Karyotype Analysis技術即染色體核型分析技術，是以分裂中期染色體為研究對象，也稱之為，根據染色體的長度、著絲點位置、長短臂比例、隨體的有無等特征，并借助顯帶技術對染色體進行分析、比較、排序和編號，根據染色體結構和數目的變異情況來進行診斷。多年來，染色體核型分析技術一直被認為是確診染色體畸變的“金標準”，也是染色體病產前診斷的一線方法，550條帶分析分辨率可達到5M，該方法也可以用于檢測膠質瘤+7/-10染色體拷貝數變化情況。

CMA技術即染色體微陣列分析(chromosomal microarray analysis，CMA)技術，又被稱為“分子核型分析”，能夠在全基因組水平進行掃描，可檢測染色體不平衡的拷貝數變異(copy number variant，CNV)，尤其是對于檢測染色體組微小缺失、重復等不平衡性重排具有突出優勢。根據芯片設計與檢測原理的不同，CMA技術可分為兩大類：基于微陣列的比較基因組雜交(array．based comparative genomic hybridization，aCGH)技術和單核苷酸多態性微陣列(single nucleotide polymorphism array．SNP array)技術。前者需要將待測樣本DNA與正常對照樣本DNA分別標記、進行競爭性雜交后獲得定量的拷貝數檢測結果，而后者則只需將待測樣本DNA與一整套正常基因組對照資料進行對比即可獲得診斷結果。

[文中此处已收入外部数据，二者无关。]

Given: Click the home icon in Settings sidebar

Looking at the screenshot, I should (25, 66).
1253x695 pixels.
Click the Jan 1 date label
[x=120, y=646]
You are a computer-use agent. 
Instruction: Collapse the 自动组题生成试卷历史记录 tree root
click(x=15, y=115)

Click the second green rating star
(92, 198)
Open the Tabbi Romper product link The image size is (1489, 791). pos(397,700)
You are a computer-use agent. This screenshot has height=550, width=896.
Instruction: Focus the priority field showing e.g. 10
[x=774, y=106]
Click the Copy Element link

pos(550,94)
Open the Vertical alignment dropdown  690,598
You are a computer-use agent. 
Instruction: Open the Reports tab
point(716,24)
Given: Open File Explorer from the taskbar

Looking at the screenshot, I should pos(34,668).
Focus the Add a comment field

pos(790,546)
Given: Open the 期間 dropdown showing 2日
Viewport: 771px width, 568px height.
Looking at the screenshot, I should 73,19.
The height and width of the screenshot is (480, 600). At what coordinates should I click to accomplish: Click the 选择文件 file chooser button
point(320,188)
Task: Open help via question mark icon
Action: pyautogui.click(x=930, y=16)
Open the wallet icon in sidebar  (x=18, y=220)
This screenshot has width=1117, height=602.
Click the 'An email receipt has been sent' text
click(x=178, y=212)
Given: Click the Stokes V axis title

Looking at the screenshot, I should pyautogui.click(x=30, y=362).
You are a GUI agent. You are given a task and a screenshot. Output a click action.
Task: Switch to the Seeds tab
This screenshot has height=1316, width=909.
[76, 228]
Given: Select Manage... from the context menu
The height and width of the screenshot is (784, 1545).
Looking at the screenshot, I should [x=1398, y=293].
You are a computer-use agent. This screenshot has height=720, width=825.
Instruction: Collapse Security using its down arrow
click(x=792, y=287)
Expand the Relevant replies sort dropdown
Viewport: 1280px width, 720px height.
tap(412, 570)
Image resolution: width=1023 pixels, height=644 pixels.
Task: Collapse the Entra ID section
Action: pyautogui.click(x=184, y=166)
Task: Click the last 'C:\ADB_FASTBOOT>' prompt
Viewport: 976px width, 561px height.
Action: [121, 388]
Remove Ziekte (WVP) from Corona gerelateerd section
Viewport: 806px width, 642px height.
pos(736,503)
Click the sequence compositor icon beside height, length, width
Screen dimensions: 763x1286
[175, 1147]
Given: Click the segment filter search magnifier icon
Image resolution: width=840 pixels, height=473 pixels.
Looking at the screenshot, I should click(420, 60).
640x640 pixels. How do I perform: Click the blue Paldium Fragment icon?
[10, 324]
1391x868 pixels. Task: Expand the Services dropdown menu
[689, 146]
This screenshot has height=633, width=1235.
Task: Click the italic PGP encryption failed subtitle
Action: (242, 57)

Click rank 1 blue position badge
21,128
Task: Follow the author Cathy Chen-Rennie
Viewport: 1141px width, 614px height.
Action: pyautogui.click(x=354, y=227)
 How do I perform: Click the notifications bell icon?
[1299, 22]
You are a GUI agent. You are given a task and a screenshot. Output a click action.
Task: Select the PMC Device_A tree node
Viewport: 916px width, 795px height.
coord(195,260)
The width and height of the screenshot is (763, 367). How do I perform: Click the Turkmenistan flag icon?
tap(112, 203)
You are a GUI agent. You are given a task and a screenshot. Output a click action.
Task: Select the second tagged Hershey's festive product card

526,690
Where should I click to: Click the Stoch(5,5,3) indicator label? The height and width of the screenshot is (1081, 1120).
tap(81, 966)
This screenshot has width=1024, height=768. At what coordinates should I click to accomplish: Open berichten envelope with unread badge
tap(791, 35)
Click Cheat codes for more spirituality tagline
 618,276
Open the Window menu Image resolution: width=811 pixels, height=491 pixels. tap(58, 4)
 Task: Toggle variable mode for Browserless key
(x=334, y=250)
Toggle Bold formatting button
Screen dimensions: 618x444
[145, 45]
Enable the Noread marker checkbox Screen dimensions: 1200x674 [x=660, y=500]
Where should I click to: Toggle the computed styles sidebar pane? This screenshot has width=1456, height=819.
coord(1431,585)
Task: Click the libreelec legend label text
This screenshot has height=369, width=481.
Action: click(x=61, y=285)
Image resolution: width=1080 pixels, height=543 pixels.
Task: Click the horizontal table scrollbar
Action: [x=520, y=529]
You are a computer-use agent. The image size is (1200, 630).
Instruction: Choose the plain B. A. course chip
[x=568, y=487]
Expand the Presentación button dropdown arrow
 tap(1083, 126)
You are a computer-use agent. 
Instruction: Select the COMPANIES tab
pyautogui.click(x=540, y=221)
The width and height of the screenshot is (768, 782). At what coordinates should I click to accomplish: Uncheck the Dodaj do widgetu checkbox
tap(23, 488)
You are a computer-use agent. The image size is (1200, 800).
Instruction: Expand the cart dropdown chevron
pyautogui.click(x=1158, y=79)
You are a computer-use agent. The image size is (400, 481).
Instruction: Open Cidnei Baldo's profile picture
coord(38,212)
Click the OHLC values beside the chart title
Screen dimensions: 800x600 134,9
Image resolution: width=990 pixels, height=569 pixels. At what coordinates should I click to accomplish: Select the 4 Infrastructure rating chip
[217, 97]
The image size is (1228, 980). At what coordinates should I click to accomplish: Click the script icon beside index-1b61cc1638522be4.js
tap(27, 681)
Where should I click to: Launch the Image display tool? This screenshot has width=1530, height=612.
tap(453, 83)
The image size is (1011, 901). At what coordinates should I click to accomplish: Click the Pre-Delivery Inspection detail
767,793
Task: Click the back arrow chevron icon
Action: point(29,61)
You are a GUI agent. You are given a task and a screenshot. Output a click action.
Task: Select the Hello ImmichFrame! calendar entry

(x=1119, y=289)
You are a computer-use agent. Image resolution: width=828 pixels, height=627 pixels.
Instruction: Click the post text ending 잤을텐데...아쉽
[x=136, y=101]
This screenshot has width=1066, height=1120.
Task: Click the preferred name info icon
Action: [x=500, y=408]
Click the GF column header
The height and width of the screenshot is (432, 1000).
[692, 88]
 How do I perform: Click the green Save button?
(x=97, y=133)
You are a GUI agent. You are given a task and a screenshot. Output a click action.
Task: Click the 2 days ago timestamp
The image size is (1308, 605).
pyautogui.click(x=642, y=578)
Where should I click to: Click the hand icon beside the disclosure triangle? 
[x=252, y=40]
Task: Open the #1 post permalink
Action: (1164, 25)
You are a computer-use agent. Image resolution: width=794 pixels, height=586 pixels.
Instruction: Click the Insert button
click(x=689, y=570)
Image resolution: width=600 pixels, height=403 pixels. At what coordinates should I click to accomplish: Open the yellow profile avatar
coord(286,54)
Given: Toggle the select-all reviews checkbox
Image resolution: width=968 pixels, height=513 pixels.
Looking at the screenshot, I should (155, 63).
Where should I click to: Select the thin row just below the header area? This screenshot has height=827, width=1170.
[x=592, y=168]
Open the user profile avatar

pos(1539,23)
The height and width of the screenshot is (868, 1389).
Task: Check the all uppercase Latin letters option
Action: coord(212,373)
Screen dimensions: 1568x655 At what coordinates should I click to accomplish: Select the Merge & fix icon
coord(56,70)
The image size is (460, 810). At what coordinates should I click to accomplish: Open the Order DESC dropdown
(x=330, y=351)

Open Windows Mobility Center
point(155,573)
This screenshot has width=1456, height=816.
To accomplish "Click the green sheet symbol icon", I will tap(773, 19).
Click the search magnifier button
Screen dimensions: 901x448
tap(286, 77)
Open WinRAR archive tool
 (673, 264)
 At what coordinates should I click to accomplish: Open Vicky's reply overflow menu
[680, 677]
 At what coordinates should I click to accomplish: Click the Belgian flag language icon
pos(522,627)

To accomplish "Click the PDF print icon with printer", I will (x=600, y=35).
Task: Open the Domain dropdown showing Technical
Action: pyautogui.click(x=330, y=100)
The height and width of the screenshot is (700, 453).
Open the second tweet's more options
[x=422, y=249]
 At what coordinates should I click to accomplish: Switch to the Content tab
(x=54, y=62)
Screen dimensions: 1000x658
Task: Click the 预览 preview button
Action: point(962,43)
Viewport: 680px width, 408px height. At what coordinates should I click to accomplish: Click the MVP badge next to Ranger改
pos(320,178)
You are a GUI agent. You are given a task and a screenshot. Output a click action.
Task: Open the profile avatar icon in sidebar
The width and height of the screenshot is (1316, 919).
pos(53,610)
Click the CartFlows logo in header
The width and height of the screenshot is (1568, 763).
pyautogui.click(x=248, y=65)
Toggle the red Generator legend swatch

通過aCGH技術能夠很好地檢出CNV，而SNP array除了能夠檢出CNV外，還能夠檢測出大多數的單親二倍體(uniparental disomv，UPD)和三倍體，并且可以檢測到一定水平的嵌合體。而設計涵蓋CNV+SNP檢測探針的芯片，可同時具有CNV和SNP芯片的特點，該方法也可以用于檢測膠質瘤+7/-10染色體拷貝數變化情況。

熒光實時定量PCR 檢測技術作為較早出現的檢測目的區段DNA 拷貝數的方法，主要可以通過檢測PCR 反應體系中的熒光強度來實現對初始樣品的某個DNA 片段的拷貝數進行定量。最為常用的方法是通過SYBR Green 嵌入DNA 雙鏈發光原理來實現對DNA 的定量，然后運用已知為2 拷貝的DNA 標準品作為內參校正， 從而對目的DNA 片段的拷貝數進行確認，該方法也可以用于檢測膠質瘤+7/-10染色體拷貝數變化情況。